Chulainn must have picked up on the boy’s hostility. The Chancellor’s adornments clattered as he shook his head, tail flicking in amusement. “Worry not, for your Ceannaire is perfectly fine. She merely left her malachite charm on her desk, which I found when attempting to find and speak with her in person.” He gave off a few sharp, barking chuckles. “She is always in motion these days. Doing, organizing, reading, thinking. Usurping our duties, even. It pleases Regent Morrighna little. In any case, may I leave you with my message for her?”

In a moment of thorny silence, Fenn considered it. Finally, he nodded. <Why not? She’s mad at me, so it might be a bit before she gets it.>

Chulainn arched his back and stretched, pacing around the fae child with a certain thoughtfulness glittering in his five eyes. “Perhaps not. I have a feeling that she needs you too much. Servants have a habit of doing our dirtiest deeds. Tell my younger Ceannaire that I have seen the rise and fall of many a ruler. If I am to understand her intentions, she is merely the next loop in the cycle, no different from Morrighna nor Saroe.”

Fenn frowned, crossing his arms together as if it would hide his nervousness. He wasn’t sure if Chulainn was making a threat or stating an inevitability. Neither seemed good. <Okay then… who’s Saroe though?>

The Chancellor stopped, and stared. “You do not know this name?”
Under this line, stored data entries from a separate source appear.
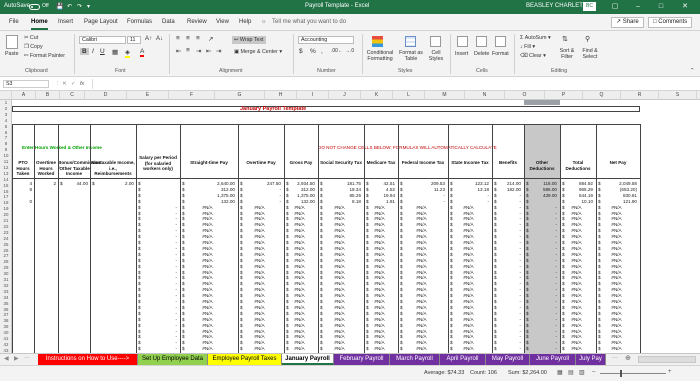 This screenshot has height=381, width=700. I want to click on sheet-tab: March Payroll, so click(415, 360).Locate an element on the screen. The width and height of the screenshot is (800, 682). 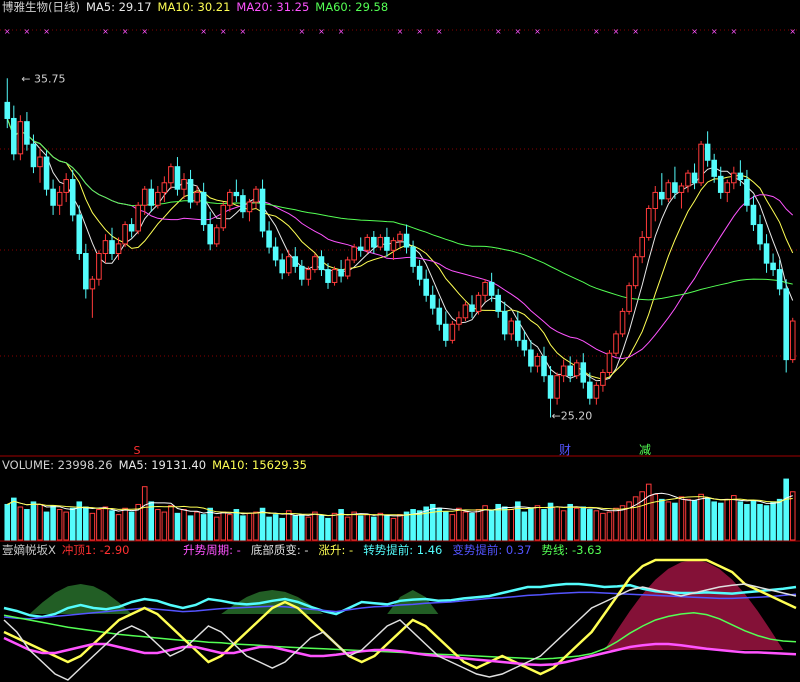
volume-bars is located at coordinates (400, 510).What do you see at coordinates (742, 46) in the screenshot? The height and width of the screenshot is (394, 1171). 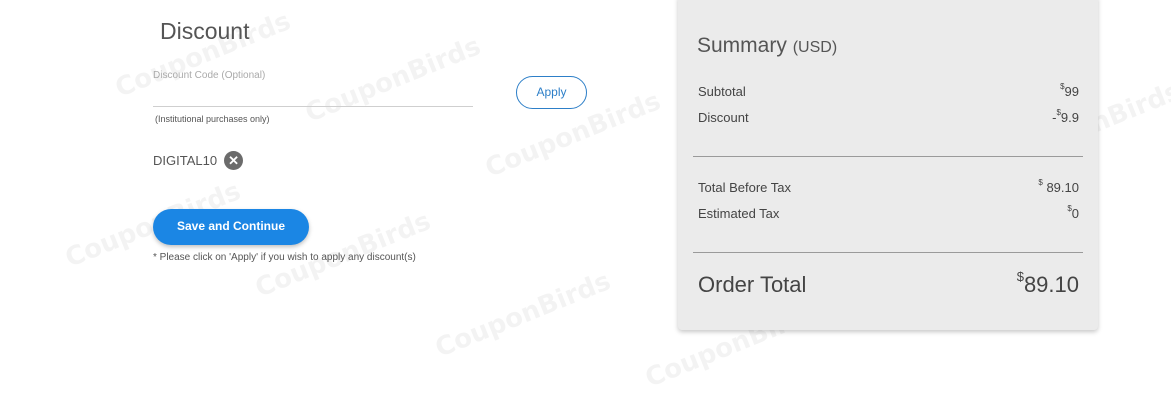 I see `summary-title-text: Summary` at bounding box center [742, 46].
An unease settled in Fenn’s gut. He shook his head. <Nope. Why should I?>

“I suppose I am not surprised that she neglected to tell you of Regent Saroe. Ceannaire Banrion is a private woman. What burdens she bears, she does so alone.” Chulainn blinked and tilted his head. “Saroe is her story to tell. Speak to her of it later, when you deliver her my message. My dreams hear thunder on the horizon. Thunder, and the cries of battle.”

The boy whipped around, his ears twitching, as the Chancellor slunk behind him. <What’re you saying? What’s your role in this? Why battle?>

“My role is nothing. I neither give nor take. I observe and wait. Others wiser than I have fallen to our petty squabbles. As for the battle cries, I do not know,” the houndish fae said enigmatically, “but your Ceannaire may. Merry part, young herald.”

The Chancellor flickered and vanished from the void.

Fenn held up a halting hand as soon as the anticipated dark cracks began to spread across the vacant dreamscape. The ground to a brief halt. For once, he managed to hold on to his lucidity a few moments. It was him alone with his thoughts. Time trickled past him as he thought about Chulainn’s words. Banrion, Saroe, battle, cycle… gah. All he was left with were more questions than he could remember to seek out the answers to. So, not too different from talking to Banrion herself.

Sigh. Fenn let go, and the dream shattered all at once.